Earlier ML studies of community-dwelling older Medicare beneficiaries have attempted to refine the predictive capabilities of various ML model configurations. However, few have reported outcomes of their specific model feature inputs [25-29]. Understanding important features contributing to mortality prediction algorithms can highlight differences in outcomes between models based on the population studied, ML model approach, and type of data analyzed. Increased transparency in reporting model feature outcomes may also help inform the criterion validity of existing clinical assessment tools used to evaluate patients for palliative care needs. Furthermore, features capturing the SDOH have also been largely neglected from ML models in previous literature [6,25-29,31-33,36,41]. Our feature impact outcomes show that SDOH (ie, food access and local economy) not only are relevant to the prediction of end of life in the community-dwelling Medicare Advantage population but also may be more influential on the outcome than some archetypal high-risk diagnostic and service utilization indicators of palliative care need that are perhaps more commonly observed in hospital settings (eg, ventilator use, sepsis).

The performance of our baseline gradient-boosted machine model predicting 1-year mortality in Medicare Advantage plan members (aged ≥65 years) improved with the incorporation of patient service utilization, diagnoses, and SDOH features.
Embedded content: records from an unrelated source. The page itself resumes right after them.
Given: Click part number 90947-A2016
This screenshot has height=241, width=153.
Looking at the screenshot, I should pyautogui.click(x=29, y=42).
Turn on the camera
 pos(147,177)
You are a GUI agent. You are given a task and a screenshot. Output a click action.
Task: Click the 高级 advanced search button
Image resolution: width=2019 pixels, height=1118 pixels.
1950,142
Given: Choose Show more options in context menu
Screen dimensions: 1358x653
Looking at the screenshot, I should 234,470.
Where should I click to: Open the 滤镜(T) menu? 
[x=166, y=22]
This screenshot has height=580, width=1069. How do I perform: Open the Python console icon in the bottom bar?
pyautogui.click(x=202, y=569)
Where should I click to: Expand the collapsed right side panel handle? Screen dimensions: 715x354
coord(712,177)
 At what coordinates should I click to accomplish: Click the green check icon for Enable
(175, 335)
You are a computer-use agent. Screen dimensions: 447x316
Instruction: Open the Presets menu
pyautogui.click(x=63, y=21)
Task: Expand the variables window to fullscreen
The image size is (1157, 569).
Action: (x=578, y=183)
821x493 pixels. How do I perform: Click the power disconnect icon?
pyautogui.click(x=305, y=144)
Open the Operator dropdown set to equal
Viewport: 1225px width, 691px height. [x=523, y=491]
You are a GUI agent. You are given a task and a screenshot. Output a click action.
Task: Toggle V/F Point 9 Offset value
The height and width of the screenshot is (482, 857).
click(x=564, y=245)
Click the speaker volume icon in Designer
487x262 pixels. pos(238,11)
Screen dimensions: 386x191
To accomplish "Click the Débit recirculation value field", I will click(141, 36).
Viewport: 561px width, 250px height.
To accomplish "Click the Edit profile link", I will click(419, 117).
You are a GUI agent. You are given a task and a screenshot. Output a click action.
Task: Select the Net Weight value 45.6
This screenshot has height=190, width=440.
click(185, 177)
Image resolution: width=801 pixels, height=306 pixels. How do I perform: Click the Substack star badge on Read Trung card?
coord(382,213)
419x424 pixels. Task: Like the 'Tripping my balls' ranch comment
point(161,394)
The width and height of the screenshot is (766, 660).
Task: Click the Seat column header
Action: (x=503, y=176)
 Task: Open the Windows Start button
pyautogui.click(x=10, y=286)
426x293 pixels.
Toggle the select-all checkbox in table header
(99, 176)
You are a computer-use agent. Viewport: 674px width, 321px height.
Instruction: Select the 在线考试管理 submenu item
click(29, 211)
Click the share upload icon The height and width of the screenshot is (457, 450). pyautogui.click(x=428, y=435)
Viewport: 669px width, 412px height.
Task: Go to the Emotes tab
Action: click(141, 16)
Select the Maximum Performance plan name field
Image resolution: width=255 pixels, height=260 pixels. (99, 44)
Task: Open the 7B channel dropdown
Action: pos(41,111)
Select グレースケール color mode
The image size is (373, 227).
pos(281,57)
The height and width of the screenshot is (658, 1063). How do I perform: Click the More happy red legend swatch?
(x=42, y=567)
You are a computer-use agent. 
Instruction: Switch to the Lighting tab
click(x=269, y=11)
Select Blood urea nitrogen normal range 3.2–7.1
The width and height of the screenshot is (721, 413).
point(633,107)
Having access to and adding the full medical, laboratory, and pharmacy claims data and SDI measures enhanced our ML approach. The performance of our model is comparable to that of previous ML studies of older community-dwelling Medicare beneficiaries using claims data (see Multimedia Appendix 4). Some of these models have achieved greater accuracy than that in this study, particularly those models using deep learning configurations. For example, the long short-term memory and deep neural network models developed by Guo et al [25] outperformed their random forest model for predicting mortality in outpatients. Although these types of ML models may achieve greater accuracy, the enhanced model complexity and types of data analyzed by deep learning configurations may not be available or necessary in some cases. Patient medical claims are a common and plentiful source of data that can be used to train binary classification ML algorithms for predicting mortality and other health outcomes. In contrast to inputs already defined within discrete data sets, model inputs generated from raw text might also produce more ambiguous feature definitions that could create challenges for feature impact reporting. Classification models using routine, standard data (ie, claims, administrative records) may be a more attractive option for health plans and other organizations that already collect such data with predefined discrete variables to fulfill their business purposes.

Limitations

Age and gender were the most influential features in our final model. Although these demographic features had substantial impact on the mortality risk outcome, it is unsurprising that age is the most important model feature, as the probability of death increases with age in older individuals. There is also evidence that, for various reasons, men may be likelier to die earlier than women [42]. The importance of age as a predictive variable is documented in the feature reporting of studies on ML mortality models for hospitalized patients [43]. For community-dwelling Medicare Advantage members over 65 years of age, omitting the age or gender inputs may influence the prediction of mortality risk in cases for which the outcome could be better explained by these demographic variables. Race and ethnicity were purposefully excluded from the model. Race and ethnicity are related to certain disease outcomes, but the literature suggests that social determinants may mediate or modify observed racial or ethnic health differences [44]. When predicting mortality, we believe the composite SDI scores provide more information on the regional variation in individual levels of SDOH and potentially less measurement bias compared with patient race or ethnicity [33].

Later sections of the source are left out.